T.S. Allen and Jackson Perry | July 17, 2020
 

In the rainy predawn darkness of July 5, 1950, two US Army rifles companies reinforced by six howitzers—about four hundred men in all—dug in on a saddle-shaped hill straddling a highway just north of Osan, South Korea. The hill was an outstanding north-facing defensive position: to this day, a soldier on that hill can see eight miles of the crucial strategic road that bends northwest, towards the city of Suwon, today known as the home of Samsung, but in 1950 famous for the ancient walls of Hwaesong Fortress that surround it. Two weeks before, communist North Korea, with Soviet support, had crossed the 38th parallel and invaded America’s partner South Korea. The American soldiers entrenched on the hill, called Task Force Smith after their commander, Lt.

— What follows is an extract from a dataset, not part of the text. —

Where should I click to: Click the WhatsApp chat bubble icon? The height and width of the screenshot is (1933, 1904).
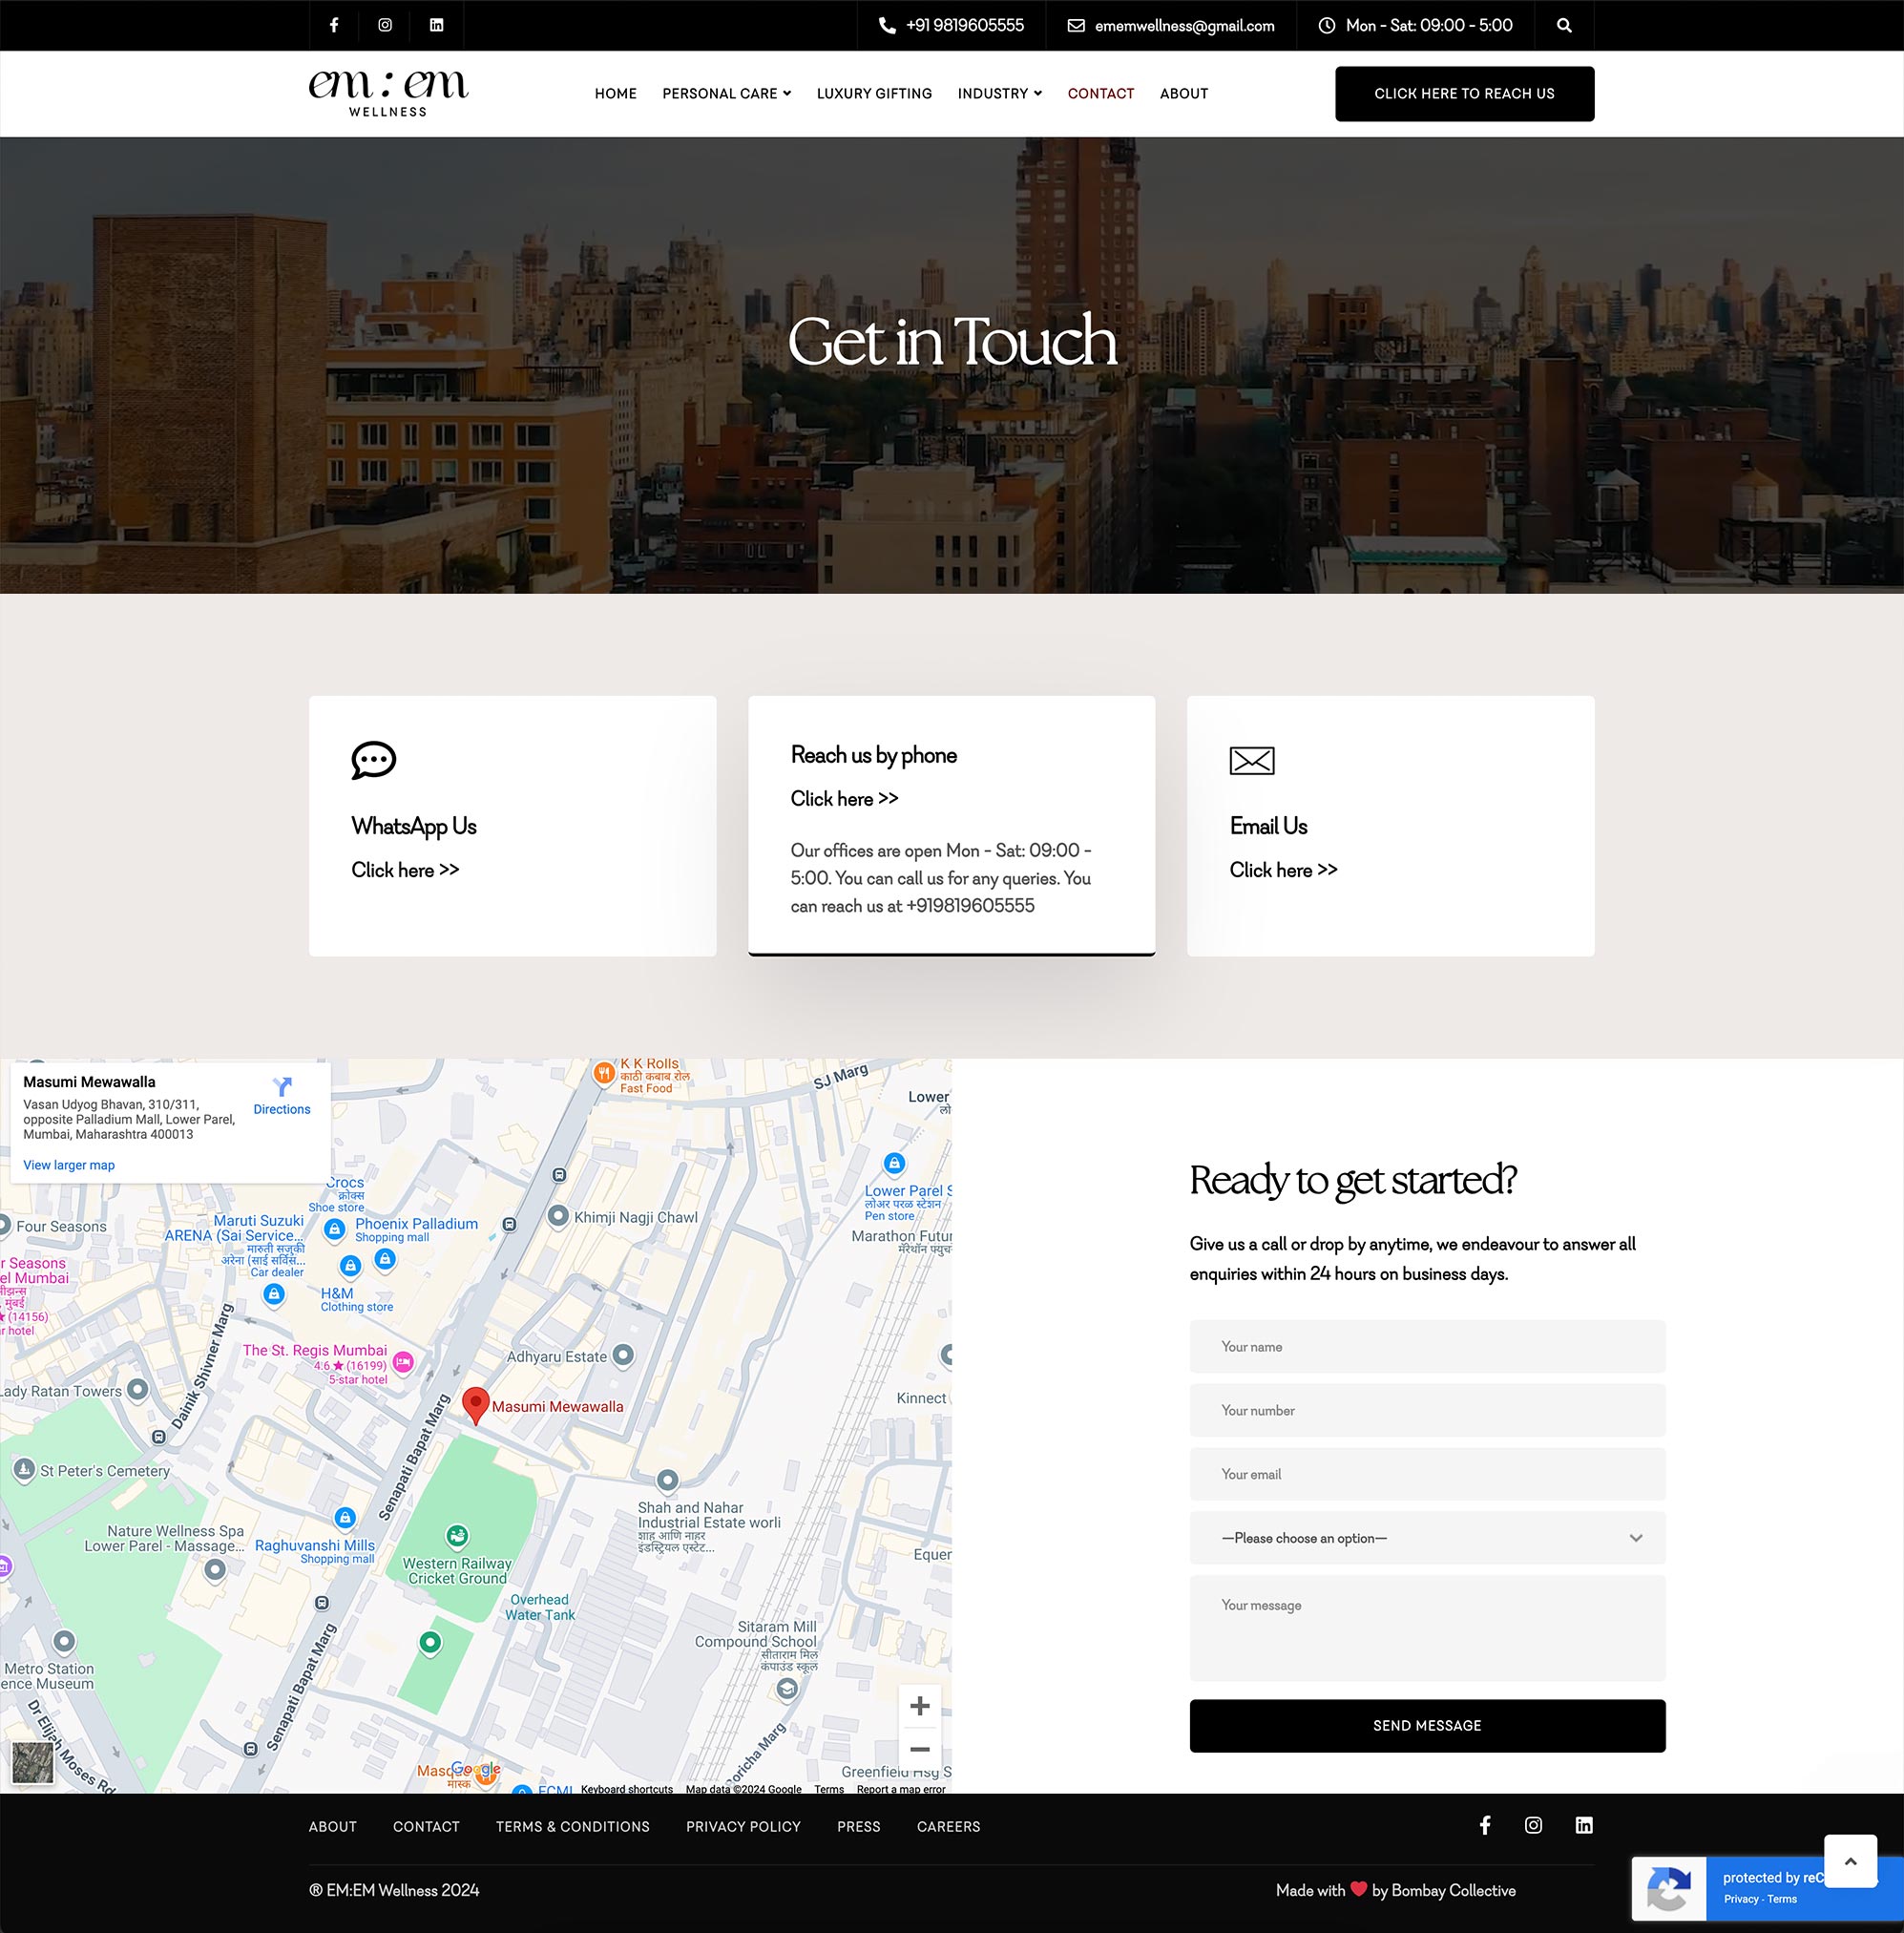(374, 760)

Col. Charles B. Smith, were about to become the first American soldiers to see ground combat in the Korean War.

The US Army remembers Task Force Smith vividly. “No more Task Force Smiths” has been a mantra since the 1990s. T.R. Fehrenbach’s 1963 book This Kind of War: A Study in Unpreparedness, which includes a detailed account of the battle, is a perennial feature of military reading lists that was recently recommended by former Secretary of Defense James Mattis. Fehrenbach writes that Task Force Smith had “neither arms nor training” and that due to stingy defense spending and poor leadership, its defeat was inevitable. The Army constantly invokes the legacy of Task Force Smith as a justification for “readiness,” its catch-all term for preparedness for any war, which of course requires big budgets.